Word and item location data
--

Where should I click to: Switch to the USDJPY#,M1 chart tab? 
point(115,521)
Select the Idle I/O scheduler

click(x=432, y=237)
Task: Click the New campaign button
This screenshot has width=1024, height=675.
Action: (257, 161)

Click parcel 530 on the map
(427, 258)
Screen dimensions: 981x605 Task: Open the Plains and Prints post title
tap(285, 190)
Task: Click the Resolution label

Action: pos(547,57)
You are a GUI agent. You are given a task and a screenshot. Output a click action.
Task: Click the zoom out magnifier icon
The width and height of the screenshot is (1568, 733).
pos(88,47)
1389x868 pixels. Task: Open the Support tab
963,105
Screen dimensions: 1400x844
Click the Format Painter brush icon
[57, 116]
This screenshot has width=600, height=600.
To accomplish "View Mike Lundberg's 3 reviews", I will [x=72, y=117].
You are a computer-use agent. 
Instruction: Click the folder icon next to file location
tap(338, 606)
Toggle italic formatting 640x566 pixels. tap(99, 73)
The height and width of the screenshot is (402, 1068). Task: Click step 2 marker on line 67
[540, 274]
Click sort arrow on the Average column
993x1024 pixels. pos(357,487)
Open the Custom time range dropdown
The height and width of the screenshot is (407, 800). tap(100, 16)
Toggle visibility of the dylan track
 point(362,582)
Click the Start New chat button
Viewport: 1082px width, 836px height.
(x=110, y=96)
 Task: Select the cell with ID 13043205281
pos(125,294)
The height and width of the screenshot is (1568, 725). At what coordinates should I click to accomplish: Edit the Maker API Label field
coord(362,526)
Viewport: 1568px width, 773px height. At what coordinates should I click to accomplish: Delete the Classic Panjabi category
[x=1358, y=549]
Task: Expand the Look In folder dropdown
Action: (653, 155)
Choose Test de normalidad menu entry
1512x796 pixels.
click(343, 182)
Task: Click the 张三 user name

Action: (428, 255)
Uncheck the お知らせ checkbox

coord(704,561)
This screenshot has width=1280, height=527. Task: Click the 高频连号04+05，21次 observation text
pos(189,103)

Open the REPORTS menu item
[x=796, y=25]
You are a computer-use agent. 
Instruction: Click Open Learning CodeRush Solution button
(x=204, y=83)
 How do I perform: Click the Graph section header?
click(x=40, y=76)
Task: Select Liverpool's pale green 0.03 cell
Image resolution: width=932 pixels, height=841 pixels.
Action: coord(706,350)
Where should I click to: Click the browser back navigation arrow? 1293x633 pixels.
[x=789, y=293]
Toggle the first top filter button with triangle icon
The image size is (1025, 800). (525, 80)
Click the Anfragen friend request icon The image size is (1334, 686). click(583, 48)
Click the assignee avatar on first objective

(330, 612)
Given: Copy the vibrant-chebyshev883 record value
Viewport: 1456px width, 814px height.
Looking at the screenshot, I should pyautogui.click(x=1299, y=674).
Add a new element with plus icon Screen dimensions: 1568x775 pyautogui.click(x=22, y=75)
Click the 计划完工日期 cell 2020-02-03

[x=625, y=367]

--

EXERCISE DETAILS. Please edit the records from the line with "The height and width of the screenshot is (1568, 725)." to the line with "click(x=40, y=76)", replacing "menu item" with "menu link" and keeping everything else the same. Return only those lines.

THE COMPLETED TASK.
The height and width of the screenshot is (1568, 725). At what coordinates should I click to accomplish: Edit the Maker API Label field
coord(362,526)
Viewport: 1568px width, 773px height. At what coordinates should I click to accomplish: Delete the Classic Panjabi category
[x=1358, y=549]
Task: Expand the Look In folder dropdown
Action: (653, 155)
Choose Test de normalidad menu entry
1512x796 pixels.
click(343, 182)
Task: Click the 张三 user name

Action: (428, 255)
Uncheck the お知らせ checkbox

coord(704,561)
This screenshot has width=1280, height=527. Task: Click the 高频连号04+05，21次 observation text
pos(189,103)

Open the REPORTS menu link
[x=796, y=25]
You are a computer-use agent. 
Instruction: Click Open Learning CodeRush Solution button
(x=204, y=83)
 How do I perform: Click the Graph section header?
click(x=40, y=76)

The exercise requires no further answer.